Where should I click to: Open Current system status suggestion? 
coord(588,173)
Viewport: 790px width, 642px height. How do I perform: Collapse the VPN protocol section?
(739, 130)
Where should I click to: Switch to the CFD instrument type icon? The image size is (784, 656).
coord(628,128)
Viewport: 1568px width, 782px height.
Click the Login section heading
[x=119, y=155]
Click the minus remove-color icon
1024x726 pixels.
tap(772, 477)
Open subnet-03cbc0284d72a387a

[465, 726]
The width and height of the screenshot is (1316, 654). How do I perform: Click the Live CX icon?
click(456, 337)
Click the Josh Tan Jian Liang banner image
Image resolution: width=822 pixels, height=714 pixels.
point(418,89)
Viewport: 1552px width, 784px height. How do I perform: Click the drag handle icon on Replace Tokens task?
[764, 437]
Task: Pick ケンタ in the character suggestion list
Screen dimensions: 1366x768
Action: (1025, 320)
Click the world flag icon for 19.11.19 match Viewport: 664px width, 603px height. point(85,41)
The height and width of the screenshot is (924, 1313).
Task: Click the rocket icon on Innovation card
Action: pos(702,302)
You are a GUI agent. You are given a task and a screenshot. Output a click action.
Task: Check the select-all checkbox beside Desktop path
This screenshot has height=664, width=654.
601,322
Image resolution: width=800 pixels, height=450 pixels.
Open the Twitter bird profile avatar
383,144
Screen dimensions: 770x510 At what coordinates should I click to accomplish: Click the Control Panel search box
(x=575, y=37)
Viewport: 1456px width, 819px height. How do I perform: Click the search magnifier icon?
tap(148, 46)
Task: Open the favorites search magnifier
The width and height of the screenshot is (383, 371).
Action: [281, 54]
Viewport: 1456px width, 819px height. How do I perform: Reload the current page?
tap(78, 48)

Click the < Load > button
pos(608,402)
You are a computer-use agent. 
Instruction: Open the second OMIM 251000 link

◇ ◇ ◇ ◇

What is expected: An exact, complete copy of the data is the only acceptable answer.

Task result:
Where should I click to: Open Current system status suggestion? 
coord(588,173)
Viewport: 790px width, 642px height. How do I perform: Collapse the VPN protocol section?
(739, 130)
Where should I click to: Switch to the CFD instrument type icon? The image size is (784, 656).
coord(628,128)
Viewport: 1568px width, 782px height.
Click the Login section heading
[x=119, y=155]
Click the minus remove-color icon
1024x726 pixels.
tap(772, 477)
Open subnet-03cbc0284d72a387a

[465, 726]
The width and height of the screenshot is (1316, 654). How do I perform: Click the Live CX icon?
click(456, 337)
Click the Josh Tan Jian Liang banner image
Image resolution: width=822 pixels, height=714 pixels.
point(418,89)
Viewport: 1552px width, 784px height. How do I perform: Click the drag handle icon on Replace Tokens task?
[764, 437]
Task: Pick ケンタ in the character suggestion list
Screen dimensions: 1366x768
Action: (1025, 320)
Click the world flag icon for 19.11.19 match Viewport: 664px width, 603px height. point(85,41)
The height and width of the screenshot is (924, 1313).
Task: Click the rocket icon on Innovation card
Action: pos(702,302)
You are a GUI agent. You are given a task and a screenshot. Output a click action.
Task: Check the select-all checkbox beside Desktop path
This screenshot has height=664, width=654.
601,322
Image resolution: width=800 pixels, height=450 pixels.
Open the Twitter bird profile avatar
383,144
Screen dimensions: 770x510 At what coordinates should I click to accomplish: Click the Control Panel search box
(x=575, y=37)
Viewport: 1456px width, 819px height. How do I perform: Click the search magnifier icon?
tap(148, 46)
Task: Open the favorites search magnifier
The width and height of the screenshot is (383, 371).
Action: [281, 54]
Viewport: 1456px width, 819px height. How do I perform: Reload the current page?
tap(78, 48)

Click the < Load > button
pos(608,402)
You are a computer-use agent. 
Instruction: Open the second OMIM 251000 link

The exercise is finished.